Which of the following nursing strategies would be most appropriate when caring for an individual who is delusional?
Ask open-ended questions.
Focus on what is happening in the here and now.
Assume knowledge of what is meant when the client talks about “they.”
Limit contact to one or two short interactions daily.
The Correct Answer is B
Choice A Reason:
Ask open-ended questions.
While asking open-ended questions can be useful in many therapeutic settings, it may not be the best approach when dealing with delusional clients. Open-ended questions can sometimes lead to more elaborate delusional thinking and may not help in grounding the client in reality. Instead, focusing on the present moment and concrete reality can be more effective in managing delusions.
Choice B Reason:
Focus on what is happening in the here and now.
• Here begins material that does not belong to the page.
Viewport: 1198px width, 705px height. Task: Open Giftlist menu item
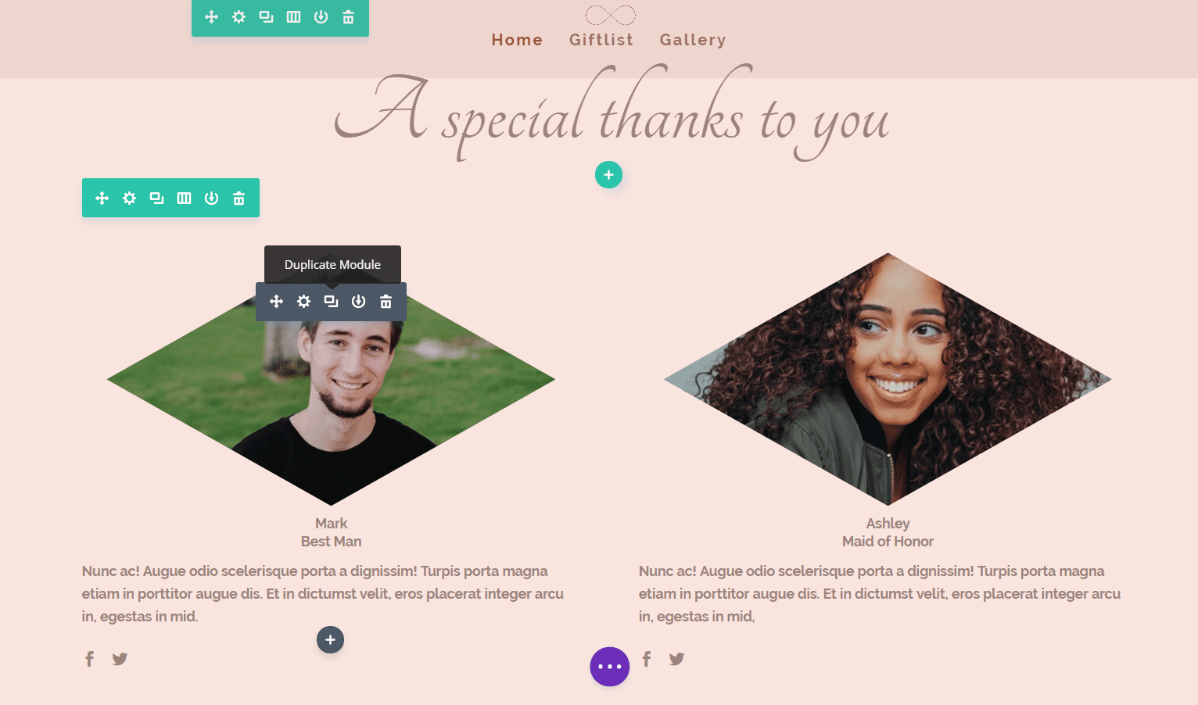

This is the correct response. Focusing on the present moment helps to ground the client in reality and can reduce the intensity of delusional thoughts. By directing the client’s attention to their immediate environment and current activities, the nurse can help the client stay connected to reality and reduce the impact of their delusions.
Choice C Reason:
Assume knowledge of what is meant when the client talks about “they.”
Assuming knowledge of what the client means when they refer to “they” can reinforce delusional thinking. It is important for the nurse to clarify and understand the client’s perspective without validating the delusion. This approach helps maintain a therapeutic relationship while not reinforcing false beliefs.
Choice D Reason:
Limit contact to one or two short interactions daily.
Limiting contact to one or two short interactions daily is not an effective strategy for managing delusions. Clients with delusions often need consistent and supportive interactions to help them stay grounded in reality. Frequent, brief interactions can provide the necessary support and reassurance without overwhelming the client.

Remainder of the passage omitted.